Deploying Models
Overview​
After building a model in Abacus.AI, the next step is to deploy it. Deploying a model makes it available for predictions and enables integration into your applications, regardless of the use case.
What You'll Learn​
In this guide, you will learn how to:
- Deploy a model
- Revert to a previous version or change the model completely
Deploying Your Model​
To deploy a model, navigate to the Model Training Page and click the Deploy Model button.
Deployment Types​
When deploying, you'll need to choose between two deployment types:
- Offline Deployment: Suitable for models that don't require real-time predictions. Ideal for ML models that run on input data using scheduled cron jobs.
- Online Deployment: Designed for models requiring real-time predictions, such as GenAI models or ML models integrated into live applications.

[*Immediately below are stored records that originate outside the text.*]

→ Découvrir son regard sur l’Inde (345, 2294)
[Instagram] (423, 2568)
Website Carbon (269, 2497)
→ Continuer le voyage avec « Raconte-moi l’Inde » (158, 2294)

Monitoring Your Deployment​
For both deployment types, you can monitor the deployment status and view logs directly from the Abacus.AI platform.
Once deployed, you can view the deployment status from the deployment page:
Accessing the Prediction API​
To integrate your deployment externally, click on Prediction API to view the API documentation and calling instructions.
Key Deployment Settings​
Here is an overview of all important settings:
Auto Deployment Toggle​
- ON: When the model connected to this deployment is retrained, the deployment automatically updates to use the new model version.
- OFF: The deployment continues using the current model version even after retraining. You must explicitly update the deployment to point to the new model version.
Switching Model Versions​
You can select which model or version to deploy using the Switch Version Algorithm button:
Understanding Deployments and Models​
Key Concepts​
- Deployment-Model Relationship: Each deployment is connected to a particular model version, but you can change the version or the model itself at any point in time.
- Multiple Deployments: Each model can have multiple deployments, but each deployment is only connected to a single model version.
- Separation: Deployments are completely separated from the model, providing flexibility in version management and deployment strategies.